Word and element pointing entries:
** BEGIN **

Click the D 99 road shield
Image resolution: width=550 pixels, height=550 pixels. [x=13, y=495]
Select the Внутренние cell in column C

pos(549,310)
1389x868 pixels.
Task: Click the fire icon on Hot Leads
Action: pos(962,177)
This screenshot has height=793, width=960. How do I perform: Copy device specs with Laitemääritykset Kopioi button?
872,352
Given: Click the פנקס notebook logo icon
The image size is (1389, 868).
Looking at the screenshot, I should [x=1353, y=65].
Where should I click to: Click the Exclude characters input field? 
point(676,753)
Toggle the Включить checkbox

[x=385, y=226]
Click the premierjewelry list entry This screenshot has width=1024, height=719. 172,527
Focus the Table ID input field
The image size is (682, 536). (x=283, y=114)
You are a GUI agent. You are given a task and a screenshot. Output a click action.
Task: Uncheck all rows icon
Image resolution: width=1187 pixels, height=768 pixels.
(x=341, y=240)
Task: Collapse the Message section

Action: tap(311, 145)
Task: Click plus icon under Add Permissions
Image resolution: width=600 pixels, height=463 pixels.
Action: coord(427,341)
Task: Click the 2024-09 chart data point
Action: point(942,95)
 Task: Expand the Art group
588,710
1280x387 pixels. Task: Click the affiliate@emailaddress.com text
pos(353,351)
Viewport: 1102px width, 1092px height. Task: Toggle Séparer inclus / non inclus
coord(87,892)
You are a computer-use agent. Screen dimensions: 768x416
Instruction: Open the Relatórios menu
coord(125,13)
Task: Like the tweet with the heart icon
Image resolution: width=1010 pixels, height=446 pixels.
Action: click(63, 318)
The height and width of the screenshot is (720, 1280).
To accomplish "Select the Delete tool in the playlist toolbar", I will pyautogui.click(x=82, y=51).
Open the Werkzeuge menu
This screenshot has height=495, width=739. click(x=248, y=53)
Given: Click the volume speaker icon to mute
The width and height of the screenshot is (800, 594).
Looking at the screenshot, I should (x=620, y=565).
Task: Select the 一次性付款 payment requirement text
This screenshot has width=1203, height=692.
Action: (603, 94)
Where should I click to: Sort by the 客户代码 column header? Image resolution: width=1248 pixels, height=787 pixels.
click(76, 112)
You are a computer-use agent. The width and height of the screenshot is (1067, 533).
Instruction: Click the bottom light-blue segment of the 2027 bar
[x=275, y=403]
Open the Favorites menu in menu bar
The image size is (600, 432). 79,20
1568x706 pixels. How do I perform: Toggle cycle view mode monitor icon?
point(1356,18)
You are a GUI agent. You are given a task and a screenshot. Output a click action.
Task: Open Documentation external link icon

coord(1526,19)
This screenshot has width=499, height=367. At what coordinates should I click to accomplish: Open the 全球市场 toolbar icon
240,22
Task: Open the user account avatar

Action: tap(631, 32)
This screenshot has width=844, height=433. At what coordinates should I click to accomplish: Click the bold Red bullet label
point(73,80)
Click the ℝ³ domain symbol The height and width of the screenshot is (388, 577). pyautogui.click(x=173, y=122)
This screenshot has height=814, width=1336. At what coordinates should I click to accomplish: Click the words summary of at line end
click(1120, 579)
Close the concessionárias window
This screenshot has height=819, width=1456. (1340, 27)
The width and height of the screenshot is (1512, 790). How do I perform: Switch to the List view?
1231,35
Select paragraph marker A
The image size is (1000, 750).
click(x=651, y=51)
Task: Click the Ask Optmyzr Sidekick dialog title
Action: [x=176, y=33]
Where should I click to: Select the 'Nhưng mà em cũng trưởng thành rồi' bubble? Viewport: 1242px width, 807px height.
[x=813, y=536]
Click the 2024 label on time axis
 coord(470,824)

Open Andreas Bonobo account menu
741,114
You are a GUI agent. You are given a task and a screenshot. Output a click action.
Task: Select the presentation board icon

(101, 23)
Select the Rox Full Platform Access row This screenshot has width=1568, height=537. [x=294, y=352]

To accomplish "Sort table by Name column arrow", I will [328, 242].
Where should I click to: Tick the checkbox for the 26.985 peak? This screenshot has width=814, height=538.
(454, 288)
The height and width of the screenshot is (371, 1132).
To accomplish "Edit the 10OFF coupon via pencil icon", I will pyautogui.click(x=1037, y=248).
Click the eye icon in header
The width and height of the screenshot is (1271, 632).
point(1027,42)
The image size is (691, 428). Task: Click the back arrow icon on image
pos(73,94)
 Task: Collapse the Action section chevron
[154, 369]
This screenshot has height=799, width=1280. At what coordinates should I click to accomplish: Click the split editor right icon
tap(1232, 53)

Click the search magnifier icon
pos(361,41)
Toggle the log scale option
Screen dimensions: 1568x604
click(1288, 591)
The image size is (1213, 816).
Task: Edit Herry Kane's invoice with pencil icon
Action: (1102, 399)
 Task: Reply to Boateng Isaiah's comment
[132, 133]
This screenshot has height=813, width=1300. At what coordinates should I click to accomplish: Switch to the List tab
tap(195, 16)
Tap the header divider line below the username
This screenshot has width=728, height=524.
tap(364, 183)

** END **

> _EXERCISE DIRECTIONS_: Show each line of the entries above that contains the string "Viewport".

> _COMPLETE RESPONSE_:
Viewport: 1102px width, 1092px height. Task: Toggle Séparer inclus / non inclus
Where should I click to: Select the 'Nhưng mà em cũng trưởng thành rồi' bubble? Viewport: 1242px width, 807px height.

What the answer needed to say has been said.